The chief justice is a Burkean conservative, not a firebrand.
You might think this is a bad historical moment to give the president more power to boss around his subordinates. Chief Justice John Roberts disagrees. In a decision that counts as a modest win for the idea of a “unitary executive,” he has written an opinion for the Supreme Court holding that the president must have the power to fire the director of the Consumer Finance Protection Bureau for any reason.
The court didn’t strike down the CFPB as a whole, thankfully. The bureau can stay in place. And the court didn’t strike down the organizational form of other independent agencies, like the FTC or FCC, which are run by multi-member, bipartisan commissioners.
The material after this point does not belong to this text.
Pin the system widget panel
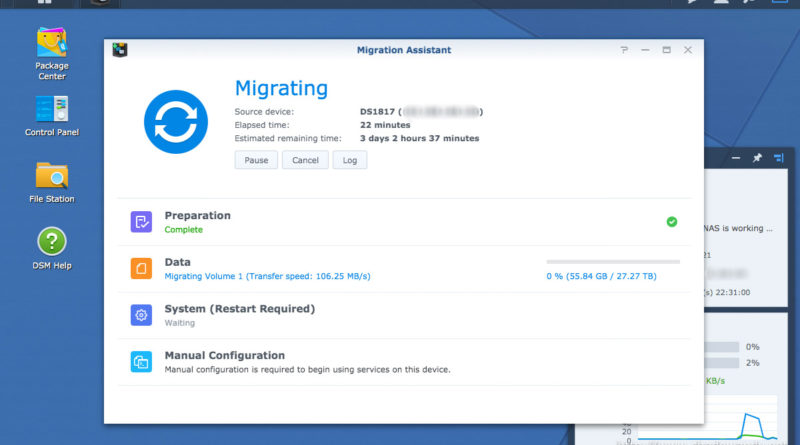 pyautogui.click(x=757, y=158)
Roberts limited the decision to the CFPB.
Roberts’s moderation here actually echoed his moderation in the Louisiana abortion case handed down today. The CFPB ruling was a moderate decision that conservatives will like, while the abortion decision is a moderate decision that liberals will like.
But both reflected Roberts’s commitment to cautious conservatism in the vein of Edmund Burke. He does not favor rapid change — whatever the court’s other conservatives may want.
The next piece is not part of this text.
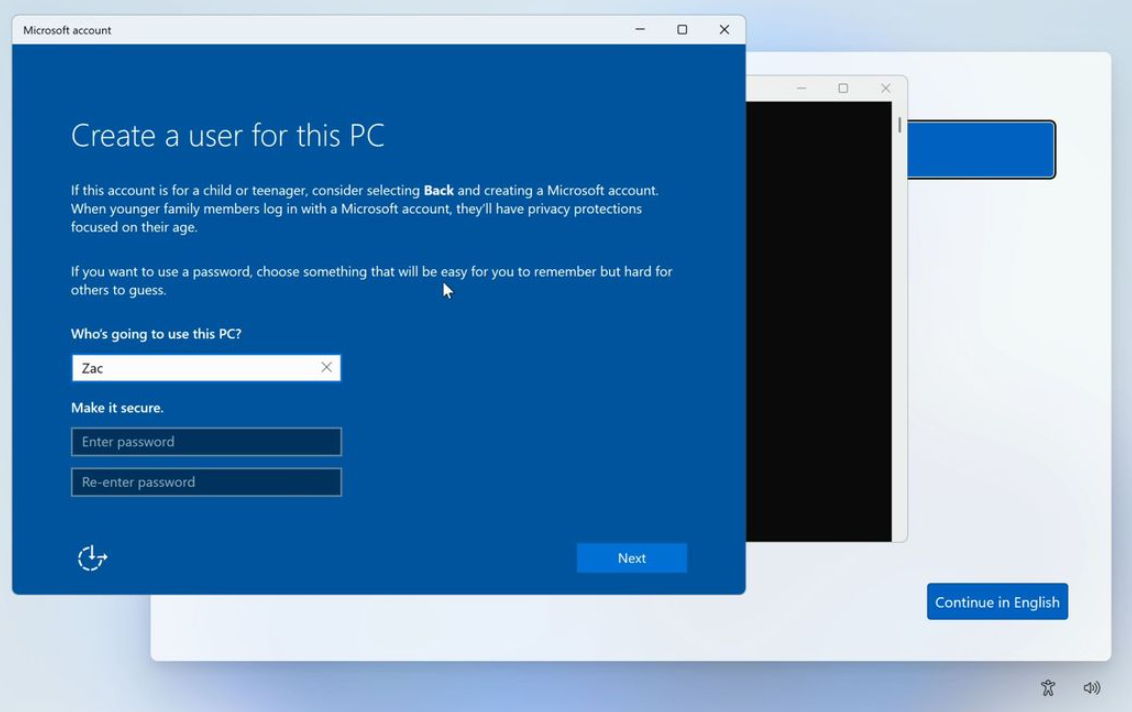Viewport: 1132px width, 712px height.
Task: Click Continue in English
Action: pos(997,602)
In practice, so long as the CFPB is run by a single director, it can’t be independent in the sense of having its leadership insulated from the president. Either Congress will have to re-form the CFPB by creating a multi-member commission, or else the CFPB will cease to be independent.
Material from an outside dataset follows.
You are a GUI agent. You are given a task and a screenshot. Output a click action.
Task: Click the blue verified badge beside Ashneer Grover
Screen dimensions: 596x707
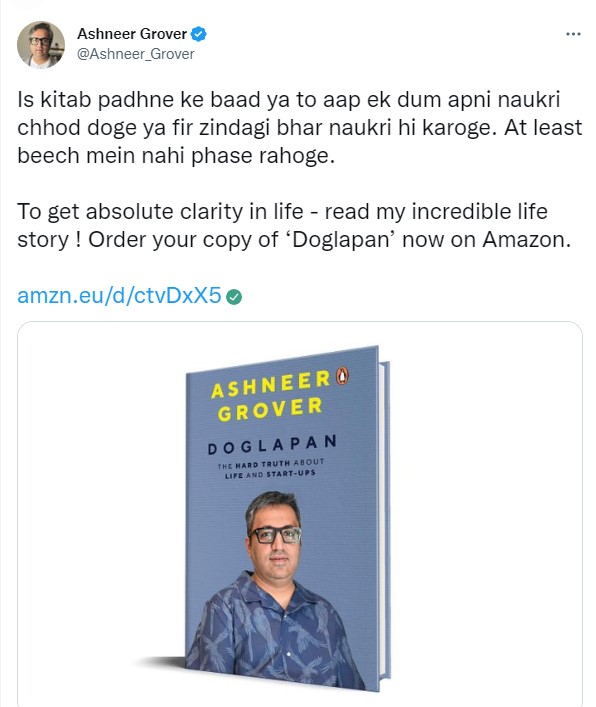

The stakes of the decision, Seila Law v. CFPB, are particularly high because the case is essentially about whether and how the Constitution allows independent agencies to be shielded from presidential control. That matters when you have a president who has set out to politicize nearly every aspect of decisionmaking, including in areas, like criminal justice, where there is a robust tradition of independence.
The theory of agency independence has always been that there are some areas where we want the government decisionmaker to be protected from partisan, political influence.